TASK DIRECTIONS: Please copy the data from the line with "icon beside 数字经济?" to the line with "coord(604,63)", including both of those lines, reproducing every character unchanged.
[Start of SUPPLIED ENTRIES]
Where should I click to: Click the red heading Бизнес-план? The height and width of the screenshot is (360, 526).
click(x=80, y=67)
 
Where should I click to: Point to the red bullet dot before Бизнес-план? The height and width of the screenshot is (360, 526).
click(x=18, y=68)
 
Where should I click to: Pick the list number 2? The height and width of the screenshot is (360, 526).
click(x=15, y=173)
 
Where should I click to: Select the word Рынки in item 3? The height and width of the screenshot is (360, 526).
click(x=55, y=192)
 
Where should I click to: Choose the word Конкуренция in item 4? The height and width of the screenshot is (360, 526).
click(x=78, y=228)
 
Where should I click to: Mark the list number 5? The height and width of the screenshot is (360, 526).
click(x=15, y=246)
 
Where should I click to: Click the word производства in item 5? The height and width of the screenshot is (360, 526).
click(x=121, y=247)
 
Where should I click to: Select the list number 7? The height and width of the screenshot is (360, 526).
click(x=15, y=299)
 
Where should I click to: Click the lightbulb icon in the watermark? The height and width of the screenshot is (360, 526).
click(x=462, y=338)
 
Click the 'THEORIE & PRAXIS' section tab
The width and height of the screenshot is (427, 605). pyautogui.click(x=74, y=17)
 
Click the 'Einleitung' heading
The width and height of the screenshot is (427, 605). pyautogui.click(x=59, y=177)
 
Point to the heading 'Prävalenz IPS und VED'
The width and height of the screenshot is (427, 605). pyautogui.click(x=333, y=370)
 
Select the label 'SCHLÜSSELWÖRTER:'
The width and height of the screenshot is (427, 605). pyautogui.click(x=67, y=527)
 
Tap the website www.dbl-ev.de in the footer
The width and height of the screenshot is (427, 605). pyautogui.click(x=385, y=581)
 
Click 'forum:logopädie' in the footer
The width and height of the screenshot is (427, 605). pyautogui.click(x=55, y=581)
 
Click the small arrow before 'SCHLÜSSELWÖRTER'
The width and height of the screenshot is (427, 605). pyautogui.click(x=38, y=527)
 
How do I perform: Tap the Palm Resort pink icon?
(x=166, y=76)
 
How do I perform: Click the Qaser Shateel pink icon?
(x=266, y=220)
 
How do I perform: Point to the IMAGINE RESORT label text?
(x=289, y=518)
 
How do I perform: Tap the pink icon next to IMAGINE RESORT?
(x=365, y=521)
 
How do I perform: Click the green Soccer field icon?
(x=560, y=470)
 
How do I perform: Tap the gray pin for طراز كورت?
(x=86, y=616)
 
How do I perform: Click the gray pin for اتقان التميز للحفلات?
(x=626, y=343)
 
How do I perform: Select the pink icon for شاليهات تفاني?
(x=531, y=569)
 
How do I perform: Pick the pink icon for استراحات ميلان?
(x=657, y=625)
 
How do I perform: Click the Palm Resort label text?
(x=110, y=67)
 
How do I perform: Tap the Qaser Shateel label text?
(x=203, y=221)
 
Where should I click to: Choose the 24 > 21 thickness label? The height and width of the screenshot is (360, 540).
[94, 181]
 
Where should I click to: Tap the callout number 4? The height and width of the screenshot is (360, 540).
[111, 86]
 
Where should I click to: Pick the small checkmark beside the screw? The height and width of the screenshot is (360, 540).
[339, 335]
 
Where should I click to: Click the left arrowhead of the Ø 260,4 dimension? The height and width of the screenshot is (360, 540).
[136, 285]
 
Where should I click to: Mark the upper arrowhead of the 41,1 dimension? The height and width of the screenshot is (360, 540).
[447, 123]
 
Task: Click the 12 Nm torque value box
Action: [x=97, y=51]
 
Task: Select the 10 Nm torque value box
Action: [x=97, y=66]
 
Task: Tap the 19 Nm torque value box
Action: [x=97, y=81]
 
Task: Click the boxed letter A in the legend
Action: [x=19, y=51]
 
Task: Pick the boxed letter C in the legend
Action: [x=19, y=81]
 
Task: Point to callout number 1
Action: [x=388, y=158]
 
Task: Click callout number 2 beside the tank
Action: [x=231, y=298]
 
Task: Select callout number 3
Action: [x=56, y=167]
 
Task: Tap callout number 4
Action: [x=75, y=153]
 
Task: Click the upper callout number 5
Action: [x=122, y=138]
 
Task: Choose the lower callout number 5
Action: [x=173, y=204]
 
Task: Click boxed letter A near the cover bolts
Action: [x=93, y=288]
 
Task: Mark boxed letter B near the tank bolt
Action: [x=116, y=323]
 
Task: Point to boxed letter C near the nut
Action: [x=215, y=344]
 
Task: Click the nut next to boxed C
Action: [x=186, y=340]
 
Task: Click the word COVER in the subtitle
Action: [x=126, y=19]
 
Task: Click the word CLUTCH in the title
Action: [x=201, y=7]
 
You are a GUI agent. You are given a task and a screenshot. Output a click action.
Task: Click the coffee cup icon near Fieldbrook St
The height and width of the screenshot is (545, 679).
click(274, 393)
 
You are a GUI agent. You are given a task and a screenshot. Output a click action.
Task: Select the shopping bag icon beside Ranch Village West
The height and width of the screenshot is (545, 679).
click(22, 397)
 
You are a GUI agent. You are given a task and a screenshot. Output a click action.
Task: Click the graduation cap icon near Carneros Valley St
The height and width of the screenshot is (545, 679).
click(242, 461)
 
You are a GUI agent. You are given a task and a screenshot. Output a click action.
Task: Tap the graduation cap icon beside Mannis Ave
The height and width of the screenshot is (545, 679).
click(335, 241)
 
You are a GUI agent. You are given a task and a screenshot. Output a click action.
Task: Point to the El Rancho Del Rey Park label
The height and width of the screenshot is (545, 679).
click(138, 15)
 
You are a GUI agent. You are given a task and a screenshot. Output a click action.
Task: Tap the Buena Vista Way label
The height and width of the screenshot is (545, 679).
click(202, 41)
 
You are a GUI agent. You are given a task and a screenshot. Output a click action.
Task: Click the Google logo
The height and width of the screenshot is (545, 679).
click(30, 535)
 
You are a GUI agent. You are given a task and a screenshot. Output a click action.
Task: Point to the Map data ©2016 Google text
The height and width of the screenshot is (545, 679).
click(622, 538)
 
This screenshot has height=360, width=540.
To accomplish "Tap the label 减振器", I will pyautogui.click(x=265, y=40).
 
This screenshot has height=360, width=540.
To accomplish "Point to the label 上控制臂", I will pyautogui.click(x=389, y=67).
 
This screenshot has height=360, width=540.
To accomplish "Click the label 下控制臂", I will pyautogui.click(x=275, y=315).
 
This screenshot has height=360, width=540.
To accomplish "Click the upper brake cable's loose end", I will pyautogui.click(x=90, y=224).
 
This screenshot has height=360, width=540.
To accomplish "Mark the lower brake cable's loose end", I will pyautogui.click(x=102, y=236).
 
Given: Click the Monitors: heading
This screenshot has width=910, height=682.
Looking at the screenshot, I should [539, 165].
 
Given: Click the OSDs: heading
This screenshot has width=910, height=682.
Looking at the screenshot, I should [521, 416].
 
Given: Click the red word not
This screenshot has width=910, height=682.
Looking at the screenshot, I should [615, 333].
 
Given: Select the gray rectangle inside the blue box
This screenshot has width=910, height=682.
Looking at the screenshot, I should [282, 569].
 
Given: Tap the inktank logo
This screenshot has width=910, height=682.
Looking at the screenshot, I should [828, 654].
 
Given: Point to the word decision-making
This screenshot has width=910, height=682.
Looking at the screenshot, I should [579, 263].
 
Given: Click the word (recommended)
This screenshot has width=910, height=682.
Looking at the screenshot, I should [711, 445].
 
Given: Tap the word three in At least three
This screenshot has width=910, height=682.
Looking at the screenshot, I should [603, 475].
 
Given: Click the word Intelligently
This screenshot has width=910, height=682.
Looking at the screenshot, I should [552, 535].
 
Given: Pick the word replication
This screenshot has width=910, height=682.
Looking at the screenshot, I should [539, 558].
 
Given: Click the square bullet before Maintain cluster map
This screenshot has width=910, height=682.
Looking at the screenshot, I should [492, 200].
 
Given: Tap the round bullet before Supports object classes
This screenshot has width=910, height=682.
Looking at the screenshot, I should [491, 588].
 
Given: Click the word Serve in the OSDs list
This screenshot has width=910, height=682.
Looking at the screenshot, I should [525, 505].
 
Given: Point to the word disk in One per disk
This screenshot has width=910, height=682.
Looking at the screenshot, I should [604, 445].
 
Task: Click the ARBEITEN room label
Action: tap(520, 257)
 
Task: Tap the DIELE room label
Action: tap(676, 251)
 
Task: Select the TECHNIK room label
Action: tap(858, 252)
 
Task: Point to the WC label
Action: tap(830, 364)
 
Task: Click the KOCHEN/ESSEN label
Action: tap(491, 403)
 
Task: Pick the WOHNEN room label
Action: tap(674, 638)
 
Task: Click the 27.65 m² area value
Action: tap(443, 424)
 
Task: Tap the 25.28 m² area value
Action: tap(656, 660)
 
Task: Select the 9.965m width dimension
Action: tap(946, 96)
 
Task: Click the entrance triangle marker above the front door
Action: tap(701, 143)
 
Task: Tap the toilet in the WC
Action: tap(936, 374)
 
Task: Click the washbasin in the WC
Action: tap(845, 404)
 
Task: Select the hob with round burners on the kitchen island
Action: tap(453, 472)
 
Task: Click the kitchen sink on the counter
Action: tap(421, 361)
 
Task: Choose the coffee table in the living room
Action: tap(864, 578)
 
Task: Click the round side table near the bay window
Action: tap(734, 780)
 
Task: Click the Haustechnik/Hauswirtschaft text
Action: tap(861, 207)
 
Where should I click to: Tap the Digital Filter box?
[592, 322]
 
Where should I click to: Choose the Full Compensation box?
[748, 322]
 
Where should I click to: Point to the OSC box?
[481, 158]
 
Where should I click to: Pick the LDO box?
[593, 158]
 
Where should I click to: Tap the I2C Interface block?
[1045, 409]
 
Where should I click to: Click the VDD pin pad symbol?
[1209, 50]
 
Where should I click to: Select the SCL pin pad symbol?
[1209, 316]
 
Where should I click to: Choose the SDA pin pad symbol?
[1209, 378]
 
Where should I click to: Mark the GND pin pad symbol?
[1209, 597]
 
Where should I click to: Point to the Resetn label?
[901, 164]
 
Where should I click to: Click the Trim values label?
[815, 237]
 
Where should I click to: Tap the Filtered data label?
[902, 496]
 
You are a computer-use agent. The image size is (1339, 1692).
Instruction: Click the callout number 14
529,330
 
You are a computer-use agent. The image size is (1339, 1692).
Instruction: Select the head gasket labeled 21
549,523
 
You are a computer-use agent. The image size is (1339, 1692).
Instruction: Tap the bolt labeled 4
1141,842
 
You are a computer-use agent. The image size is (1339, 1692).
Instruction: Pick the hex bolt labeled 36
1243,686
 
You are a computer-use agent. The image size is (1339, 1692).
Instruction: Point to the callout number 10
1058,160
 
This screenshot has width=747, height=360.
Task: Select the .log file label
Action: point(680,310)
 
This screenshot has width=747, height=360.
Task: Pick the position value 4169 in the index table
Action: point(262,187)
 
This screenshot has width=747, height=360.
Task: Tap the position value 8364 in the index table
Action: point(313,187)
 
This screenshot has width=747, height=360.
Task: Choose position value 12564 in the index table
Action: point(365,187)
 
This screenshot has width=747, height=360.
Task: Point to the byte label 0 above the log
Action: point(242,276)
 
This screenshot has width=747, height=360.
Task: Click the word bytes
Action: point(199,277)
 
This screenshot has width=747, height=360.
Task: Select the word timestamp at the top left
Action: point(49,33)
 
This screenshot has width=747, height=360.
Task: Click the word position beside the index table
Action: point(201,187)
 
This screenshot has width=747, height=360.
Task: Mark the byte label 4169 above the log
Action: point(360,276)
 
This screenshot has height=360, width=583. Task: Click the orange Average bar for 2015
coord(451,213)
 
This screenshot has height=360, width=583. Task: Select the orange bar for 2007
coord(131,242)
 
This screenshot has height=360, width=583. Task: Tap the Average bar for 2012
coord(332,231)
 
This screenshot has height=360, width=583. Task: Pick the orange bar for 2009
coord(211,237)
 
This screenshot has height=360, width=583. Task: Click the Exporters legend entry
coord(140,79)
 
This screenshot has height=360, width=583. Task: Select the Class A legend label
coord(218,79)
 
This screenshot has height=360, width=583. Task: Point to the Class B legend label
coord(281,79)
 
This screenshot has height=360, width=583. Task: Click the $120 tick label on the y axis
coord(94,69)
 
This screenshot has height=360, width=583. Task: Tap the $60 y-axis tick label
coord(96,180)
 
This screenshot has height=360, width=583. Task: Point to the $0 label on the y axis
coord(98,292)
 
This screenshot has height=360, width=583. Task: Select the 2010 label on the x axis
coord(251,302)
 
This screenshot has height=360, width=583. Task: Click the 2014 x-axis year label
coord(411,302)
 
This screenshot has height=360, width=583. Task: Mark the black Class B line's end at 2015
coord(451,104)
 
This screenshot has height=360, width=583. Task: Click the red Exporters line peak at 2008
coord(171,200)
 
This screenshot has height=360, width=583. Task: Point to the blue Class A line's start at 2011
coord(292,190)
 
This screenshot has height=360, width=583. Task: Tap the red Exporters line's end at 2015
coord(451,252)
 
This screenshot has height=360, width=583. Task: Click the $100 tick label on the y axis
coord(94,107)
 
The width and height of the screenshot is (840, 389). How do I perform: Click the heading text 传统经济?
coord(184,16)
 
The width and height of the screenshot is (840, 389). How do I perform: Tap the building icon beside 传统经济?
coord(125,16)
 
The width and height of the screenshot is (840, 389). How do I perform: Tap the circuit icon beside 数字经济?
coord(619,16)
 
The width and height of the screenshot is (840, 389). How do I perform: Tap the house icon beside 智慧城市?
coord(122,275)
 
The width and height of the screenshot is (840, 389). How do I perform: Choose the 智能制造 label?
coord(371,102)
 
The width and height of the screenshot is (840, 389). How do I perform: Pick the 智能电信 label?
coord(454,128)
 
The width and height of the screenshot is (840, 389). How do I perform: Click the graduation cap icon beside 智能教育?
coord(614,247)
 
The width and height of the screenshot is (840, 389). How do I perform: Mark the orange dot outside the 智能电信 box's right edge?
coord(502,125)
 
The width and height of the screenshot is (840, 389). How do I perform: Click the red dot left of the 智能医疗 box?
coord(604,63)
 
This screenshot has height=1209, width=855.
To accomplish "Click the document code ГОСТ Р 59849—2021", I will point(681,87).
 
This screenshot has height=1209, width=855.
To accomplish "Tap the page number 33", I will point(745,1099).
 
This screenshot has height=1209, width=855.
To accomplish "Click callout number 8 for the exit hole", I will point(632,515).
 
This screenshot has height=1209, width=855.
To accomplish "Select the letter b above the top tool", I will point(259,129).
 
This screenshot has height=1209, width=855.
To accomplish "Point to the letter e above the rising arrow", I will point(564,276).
[End of SUPPLIED ENTRIES]
RESPONSE TO THE TASK:
The width and height of the screenshot is (840, 389). How do I perform: Tap the circuit icon beside 数字经济?
coord(619,16)
 
The width and height of the screenshot is (840, 389). How do I perform: Tap the house icon beside 智慧城市?
coord(122,275)
 
The width and height of the screenshot is (840, 389). How do I perform: Choose the 智能制造 label?
coord(371,102)
 
The width and height of the screenshot is (840, 389). How do I perform: Pick the 智能电信 label?
coord(454,128)
 
The width and height of the screenshot is (840, 389). How do I perform: Click the graduation cap icon beside 智能教育?
coord(614,247)
 
The width and height of the screenshot is (840, 389). How do I perform: Mark the orange dot outside the 智能电信 box's right edge?
coord(502,125)
 
The width and height of the screenshot is (840, 389). How do I perform: Click the red dot left of the 智能医疗 box?
coord(604,63)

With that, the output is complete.